Maio é, tradicionalmente, o mês de Maria, das noivas e das mexericas. Durante alguns anos, maio era, também, o mês dos livros, devido à Feira Literária Capixaba, que ocorria em diferentes espaços de nossa Capital e, nos últimos dois anos de sua realização, na Ufes.
A nossa única universidade pública foi a maior promotora da literatura feita pelos escritores capixabas, desde os anos 1970, quando a editora da FCAA publicava os principais autores capixabas, sob a batuta de qualidade do Reinaldo Santos Neves, papel agora ocupado pela Edufes.
Hoje, a literatura não tem mais a importância daqueles tempos, em que era essencial na divulgação das ideias e da cultura literária produzida em nosso Estado, devido aos novos tempos em que vivemos. Livrarias fecharam, editoras vivem à míngua, pouco se lê nos livros impressos em papel, devido ao fascínio das novas mídias, do apelo das redes sociais, com todos grudados nos celulares, compartilhando mensagens e imagens infinitas desse admirável mundo novo.

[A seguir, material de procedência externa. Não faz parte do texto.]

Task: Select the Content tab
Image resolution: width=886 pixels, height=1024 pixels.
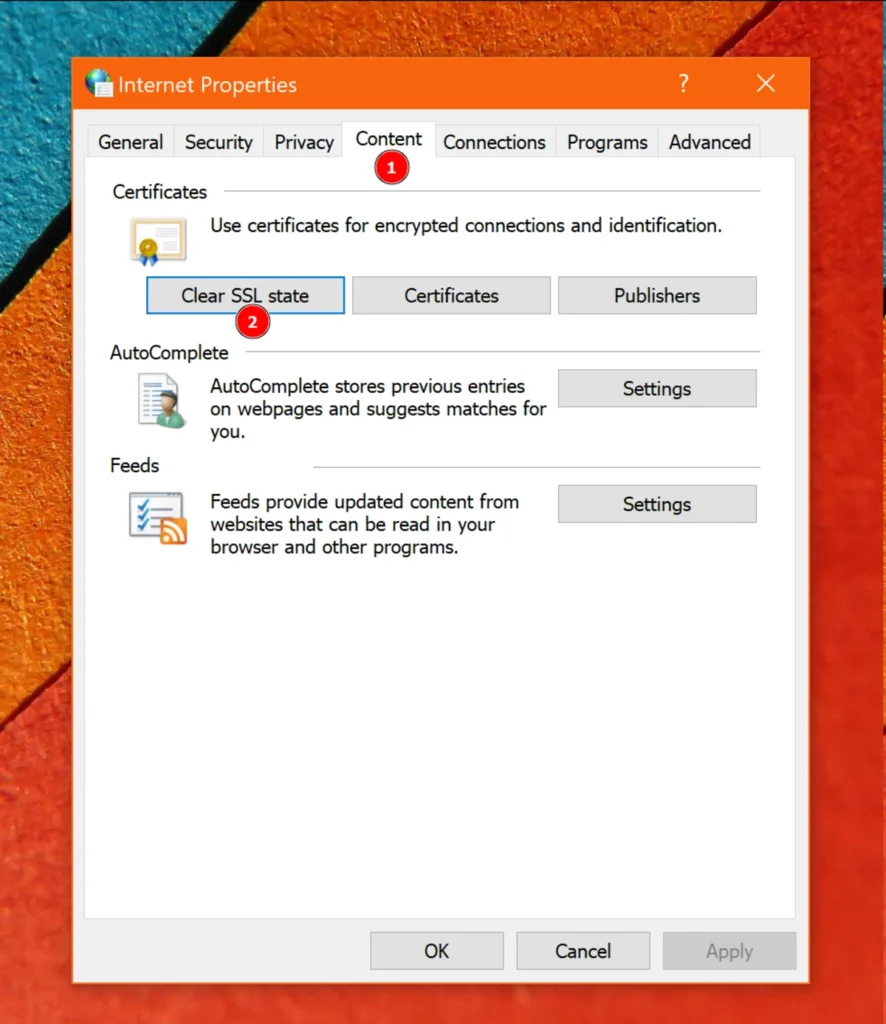Action: click(x=388, y=139)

Todavia, o livro e a literatura não perderam o seu fascínio, haja vista o grande número de livros publicados e a facilidade de qualquer um se tornar autor de livro de qualquer coisa. Na V Feira Literária Capixaba, a última realizada, há seis anos, cerca de cem autores lançaram novos livros ou os reapresentaram em espaços a eles destinados, mas quase ninguém vendeu livro algum.
As pessoas não querem ler, muito menos comprar livros, exceto os da moda. Todos querem ser autores. A um jovem pai que foi conversar comigo com a sua filha de cinco anos, quis lhe mostrar meus livros recentes, mas ele pouco se interessou, me disse orgulhoso que a filha já lia e já estava escrevendo um livro e só queria informações para publicá-los.

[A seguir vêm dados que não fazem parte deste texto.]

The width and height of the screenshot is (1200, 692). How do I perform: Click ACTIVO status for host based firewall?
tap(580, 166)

Quase me levantei da cadeira e lhes passei o crachá de escritor, gentilmente me colocado ao pescoço pela coordenadora de lançamentos. No mundo em que vivemos, faltam leitores e abundam escrevedores, certamente filhos das redes sociais. Ninguém passa pela escola de Machado de Assis.
A Feira Literária Capixaba, que ocorria em Vitória, bem como a Bienal Rubem Braga, em Cachoeiro, geralmente em maio, eram festas em torno do livro, mas não só dele. Shows musicais, apresentações teatrais, grupos folclóricos, dançarinos, mágicos, constituíam atrativos para que o público infantil e juvenil se deslocasse de suas escolas e fosse até o local para conhecer o livro e seus produtores.
Quem sabe se, uma contação de história, uma conversa com algum escritor, um livro que se folheie rapidamente, antes da partida, não despertou nessa criança ou jovem o interesse por esse objeto tão distante de sua realidade? Certamente, o melhor desses eventos é a oportunidade de participar de palestras, das mesas-redondas, dos depoimentos, ouvindo especialistas e escritores que pensam a realidade e o mundo das ideias, sonhando com um mundo em que o livro e a sua leitura sejam uma rotina, e não uma exceção.
Sem Feira Literária e sem Bienal Rubem Braga, o evento deste mês de maio que promete agitar Itaúnas, a capital capixaba do forró, é a Festa Internacional da Palavra, organizada por Elisa Lucinda, com grandes nomes do cenário nacional e local, de 21 a 24 de maio. Não sei como a pequena vila comportará um evento desse porte, mas acredito na criatividade e na imaginação dos organizadores, em tempos da “sociedade do espetáculo”, conceito criado pelo pensador francês Guy Deborde (1931-1994), desde 1967.
Elisa Lucinda, artista e poeta, desde menina, influenciada por Debord, desde estudante na Ufes, foi educada para ser intérprete da palavra, e o faz muito bem. Transformou a literatura, sobretudo a poética, em espetáculo e faz sucesso na mídia com a sua arte, agora, trazida para Itaúnas, no norte capixaba, e suas dunas, criando novo palco para a literatura e a sua diversidade. Axé.